● **DATA FOR THE TASK**:
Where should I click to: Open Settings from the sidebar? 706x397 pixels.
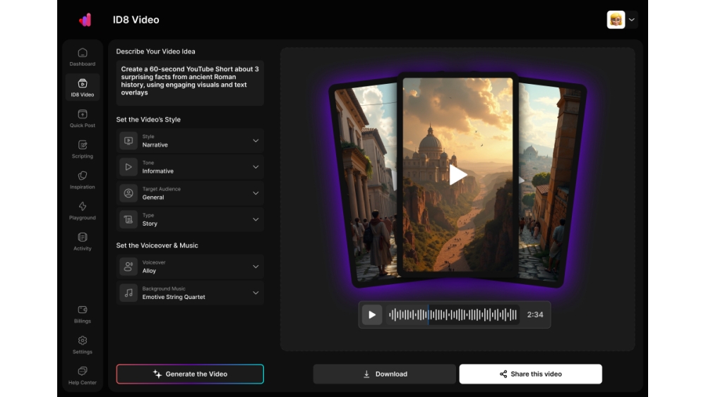(83, 345)
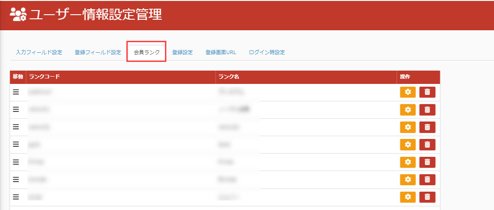Click the drag handle of first row
The width and height of the screenshot is (494, 210).
[x=16, y=92]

● **TO DO**:
Copy out the lines above unchanged. Skip the images.

● **RESULT**:
Where should I click to: Open Settings from the sidebar? 706x397 pixels.
(83, 345)
Click the drag handle of first row
The width and height of the screenshot is (494, 210).
[x=16, y=92]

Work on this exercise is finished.